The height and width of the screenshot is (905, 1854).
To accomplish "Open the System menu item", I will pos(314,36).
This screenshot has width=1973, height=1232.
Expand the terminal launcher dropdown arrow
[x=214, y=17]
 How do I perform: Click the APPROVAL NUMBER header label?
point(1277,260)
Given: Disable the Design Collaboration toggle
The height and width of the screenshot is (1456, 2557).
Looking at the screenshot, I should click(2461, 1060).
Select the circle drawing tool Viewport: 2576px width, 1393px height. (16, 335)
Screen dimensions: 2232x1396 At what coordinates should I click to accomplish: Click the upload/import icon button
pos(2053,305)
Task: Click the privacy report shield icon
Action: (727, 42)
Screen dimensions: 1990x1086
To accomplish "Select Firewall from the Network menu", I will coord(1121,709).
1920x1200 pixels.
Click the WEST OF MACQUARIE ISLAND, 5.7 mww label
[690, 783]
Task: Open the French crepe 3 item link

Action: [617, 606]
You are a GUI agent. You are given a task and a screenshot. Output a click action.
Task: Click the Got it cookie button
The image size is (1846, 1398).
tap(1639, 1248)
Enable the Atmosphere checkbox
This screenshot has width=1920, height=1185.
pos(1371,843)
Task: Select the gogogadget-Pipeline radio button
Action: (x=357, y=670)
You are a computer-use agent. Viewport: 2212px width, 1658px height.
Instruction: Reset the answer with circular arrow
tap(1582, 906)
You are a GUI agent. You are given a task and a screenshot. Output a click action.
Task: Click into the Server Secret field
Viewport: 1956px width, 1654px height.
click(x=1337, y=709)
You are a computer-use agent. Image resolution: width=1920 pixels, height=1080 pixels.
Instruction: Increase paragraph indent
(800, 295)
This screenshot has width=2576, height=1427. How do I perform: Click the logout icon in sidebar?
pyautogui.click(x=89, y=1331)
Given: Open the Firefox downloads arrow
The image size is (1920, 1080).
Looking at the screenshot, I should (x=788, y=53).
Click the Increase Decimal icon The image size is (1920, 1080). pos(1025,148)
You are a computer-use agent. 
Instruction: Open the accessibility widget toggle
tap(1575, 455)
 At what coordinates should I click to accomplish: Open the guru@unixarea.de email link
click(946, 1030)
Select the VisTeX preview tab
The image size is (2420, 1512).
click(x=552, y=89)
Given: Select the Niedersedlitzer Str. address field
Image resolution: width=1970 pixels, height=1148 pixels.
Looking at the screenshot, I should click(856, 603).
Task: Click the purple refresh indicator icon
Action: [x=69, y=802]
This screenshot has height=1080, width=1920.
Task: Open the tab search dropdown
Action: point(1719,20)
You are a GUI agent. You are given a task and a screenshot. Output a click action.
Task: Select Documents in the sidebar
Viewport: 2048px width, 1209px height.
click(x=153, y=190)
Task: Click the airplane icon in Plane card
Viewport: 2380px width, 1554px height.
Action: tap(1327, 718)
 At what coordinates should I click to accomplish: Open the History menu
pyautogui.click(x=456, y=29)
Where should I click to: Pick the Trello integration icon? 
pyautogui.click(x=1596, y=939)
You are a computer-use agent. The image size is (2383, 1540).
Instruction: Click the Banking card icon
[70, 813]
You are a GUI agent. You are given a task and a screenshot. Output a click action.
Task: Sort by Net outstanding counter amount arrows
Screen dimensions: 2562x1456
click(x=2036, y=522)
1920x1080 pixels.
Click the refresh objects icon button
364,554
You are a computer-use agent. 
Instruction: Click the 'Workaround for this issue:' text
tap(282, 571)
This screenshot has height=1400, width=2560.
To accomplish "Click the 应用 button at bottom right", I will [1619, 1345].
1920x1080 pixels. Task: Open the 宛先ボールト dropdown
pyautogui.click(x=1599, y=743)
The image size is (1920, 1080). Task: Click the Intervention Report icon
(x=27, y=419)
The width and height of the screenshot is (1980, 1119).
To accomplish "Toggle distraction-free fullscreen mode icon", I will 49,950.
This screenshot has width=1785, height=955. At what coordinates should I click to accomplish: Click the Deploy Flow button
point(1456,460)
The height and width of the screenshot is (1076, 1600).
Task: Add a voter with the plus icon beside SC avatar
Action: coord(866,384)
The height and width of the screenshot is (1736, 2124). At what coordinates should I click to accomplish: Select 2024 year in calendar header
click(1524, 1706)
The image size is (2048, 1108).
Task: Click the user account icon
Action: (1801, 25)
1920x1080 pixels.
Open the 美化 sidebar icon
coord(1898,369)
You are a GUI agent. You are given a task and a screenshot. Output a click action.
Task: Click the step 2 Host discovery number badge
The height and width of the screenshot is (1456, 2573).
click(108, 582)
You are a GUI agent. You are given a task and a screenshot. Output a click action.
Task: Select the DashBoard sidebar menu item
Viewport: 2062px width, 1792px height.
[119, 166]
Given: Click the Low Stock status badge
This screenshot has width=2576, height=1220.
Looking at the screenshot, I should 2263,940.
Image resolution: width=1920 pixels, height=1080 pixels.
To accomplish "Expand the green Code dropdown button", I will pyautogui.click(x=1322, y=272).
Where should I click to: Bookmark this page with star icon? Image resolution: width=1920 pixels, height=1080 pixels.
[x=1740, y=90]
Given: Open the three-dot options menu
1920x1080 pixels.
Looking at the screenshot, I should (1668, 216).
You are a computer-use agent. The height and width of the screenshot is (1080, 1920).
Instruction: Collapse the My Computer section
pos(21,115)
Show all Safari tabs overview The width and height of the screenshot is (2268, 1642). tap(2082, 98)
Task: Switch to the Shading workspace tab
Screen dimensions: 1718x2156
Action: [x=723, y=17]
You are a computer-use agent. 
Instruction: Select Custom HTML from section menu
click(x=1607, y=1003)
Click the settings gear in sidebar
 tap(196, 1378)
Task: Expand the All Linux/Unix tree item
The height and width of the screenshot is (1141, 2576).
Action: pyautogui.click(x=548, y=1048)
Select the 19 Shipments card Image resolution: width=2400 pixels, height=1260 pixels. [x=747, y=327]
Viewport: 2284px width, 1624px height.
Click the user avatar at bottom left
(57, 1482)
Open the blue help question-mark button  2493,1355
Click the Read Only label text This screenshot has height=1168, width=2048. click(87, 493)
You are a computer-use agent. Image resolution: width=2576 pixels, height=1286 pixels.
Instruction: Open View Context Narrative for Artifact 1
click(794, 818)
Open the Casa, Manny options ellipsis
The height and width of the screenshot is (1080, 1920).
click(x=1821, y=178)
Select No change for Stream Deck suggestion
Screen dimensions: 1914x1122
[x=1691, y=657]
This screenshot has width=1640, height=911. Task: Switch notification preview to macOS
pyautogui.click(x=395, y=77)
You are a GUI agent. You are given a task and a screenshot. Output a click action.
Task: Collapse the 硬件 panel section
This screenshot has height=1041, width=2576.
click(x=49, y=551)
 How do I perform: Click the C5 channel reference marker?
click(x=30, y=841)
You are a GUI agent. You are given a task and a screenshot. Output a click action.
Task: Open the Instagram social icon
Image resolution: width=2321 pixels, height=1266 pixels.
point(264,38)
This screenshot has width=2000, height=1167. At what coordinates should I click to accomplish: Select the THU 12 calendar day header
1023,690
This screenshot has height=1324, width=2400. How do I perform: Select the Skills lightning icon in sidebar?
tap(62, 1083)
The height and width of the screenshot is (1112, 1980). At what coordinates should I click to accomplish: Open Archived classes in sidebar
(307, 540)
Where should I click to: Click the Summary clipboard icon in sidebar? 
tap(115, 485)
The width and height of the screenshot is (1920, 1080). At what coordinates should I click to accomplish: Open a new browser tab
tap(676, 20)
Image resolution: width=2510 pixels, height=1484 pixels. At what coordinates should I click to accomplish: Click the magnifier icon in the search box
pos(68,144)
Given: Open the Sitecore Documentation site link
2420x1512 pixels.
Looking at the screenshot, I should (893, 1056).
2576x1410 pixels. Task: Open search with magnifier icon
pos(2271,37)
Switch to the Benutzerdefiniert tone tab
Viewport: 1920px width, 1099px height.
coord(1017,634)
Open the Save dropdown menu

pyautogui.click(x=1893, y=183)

**PROBLEM**: Repeat, character for character, the lines of the material above from the line with "Show all Safari" through the line with "Task: Collapse the 硬件 panel section".

**RESPONSE BELOW**:
Show all Safari tabs overview The width and height of the screenshot is (2268, 1642). tap(2082, 98)
Task: Switch to the Shading workspace tab
Screen dimensions: 1718x2156
Action: [x=723, y=17]
You are a computer-use agent. 
Instruction: Select Custom HTML from section menu
click(x=1607, y=1003)
Click the settings gear in sidebar
 tap(196, 1378)
Task: Expand the All Linux/Unix tree item
The height and width of the screenshot is (1141, 2576).
Action: pyautogui.click(x=548, y=1048)
Select the 19 Shipments card Image resolution: width=2400 pixels, height=1260 pixels. [x=747, y=327]
Viewport: 2284px width, 1624px height.
Click the user avatar at bottom left
(57, 1482)
Open the blue help question-mark button  2493,1355
Click the Read Only label text This screenshot has height=1168, width=2048. click(87, 493)
You are a computer-use agent. Image resolution: width=2576 pixels, height=1286 pixels.
Instruction: Open View Context Narrative for Artifact 1
click(794, 818)
Open the Casa, Manny options ellipsis
The height and width of the screenshot is (1080, 1920).
click(x=1821, y=178)
Select No change for Stream Deck suggestion
Screen dimensions: 1914x1122
[x=1691, y=657]
This screenshot has width=1640, height=911. Task: Switch notification preview to macOS
pyautogui.click(x=395, y=77)
You are a GUI agent. You are given a task and a screenshot. Output a click action.
Task: Collapse the 硬件 panel section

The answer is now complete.